O que está por trás do modelo da superprodução da habitação nas cidades brasileiras?

Publicação organizada por pesquisadora do Instituto de Arquitetura e Urbanismo da USP analisa impactos da financeirização na habitação em cidades médias. A obra está disponível gratuitamente no site da Editora Letra Capital

O que está por trás do modelo da superprodução da habitação nas cidades brasileiras?

Casas do programa Minha Casa, Minha Vida no bairro Jardim Cristo Redentor, na cidade de Ribeirão Preto, em São Paulo — Foto: Divulgação/Terra, Céu e Mar/Youtube

Em 2025, o governo federal anunciou que pretende alcançar 3 milhões de novas unidades habitacionais contratadas até 2026 na nova linha do programa Minha Casa, Minha Vida para famílias com renda entre R$ 8 mil e R$ 12 mil. A estratégia, conforme divulgado pela Agência Brasil, busca reduzir o déficit habitacional e ampliar o acesso à moradia para camadas médias da população. Mas como esse esforço tem se traduzido no território urbano, especialmente fora dos grandes centros? Essa é uma das perguntas centrais do livro A cidade em portfólio: superprodução da habitação e fronteiras da financeirização imobiliária, organizado por Lucia Shimbo, professora do Instituto de Arquitetura e Urbanismo (IAU) da USP.
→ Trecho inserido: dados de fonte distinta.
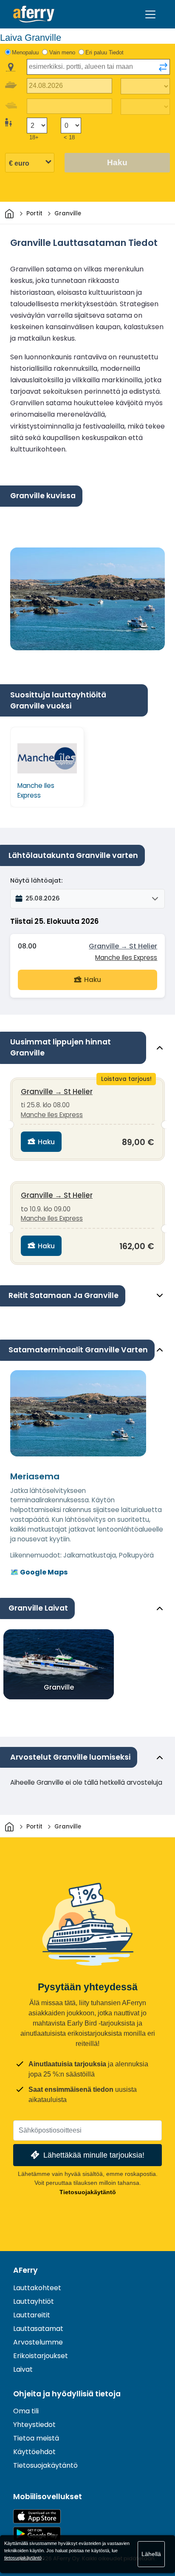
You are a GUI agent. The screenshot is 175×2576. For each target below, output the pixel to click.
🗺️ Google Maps (39, 1572)
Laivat (23, 2369)
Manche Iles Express (126, 957)
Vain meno (62, 52)
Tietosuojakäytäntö (87, 2192)
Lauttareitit (31, 2315)
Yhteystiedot (34, 2424)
A obra foi lançada durante o XXI Encontro Nacional da Associação Nacional de Pós-Graduação e Pesquisa em Planejamento Urbano e Regional (Enanpur) e está disponível gratuitamente no site da Editora Letra Capital neste link. Ela apresenta evidências de que, nas últimas décadas, cidades do interior paulista passaram por uma intensa produção de habitação. De acordo com o material, o fenômeno da superprodução se concentra principalmente nas faixas 2 e 3 do programa MCMV voltadas à classe média e média-baixa.

“O livro nasce de um projeto de pesquisa financiado pela Fundação de Amparo à Pesquisa do Estado de São Paulo (Fapesp), numa chamada especial com a Université de Lyon (França), sobre os processos de financeirização urbana, com foco na cidade de Ribeirão Preto”, esclarece a professora. O trabalho é resultado de uma pesquisa realizada entre 2021 e 2023 que examina como a produção de moradias e a lógica de investimento financeiro moldam cidades como Ribeirão Preto, em São Paulo. A escolha da cidade se deu pelo seu porte e localização.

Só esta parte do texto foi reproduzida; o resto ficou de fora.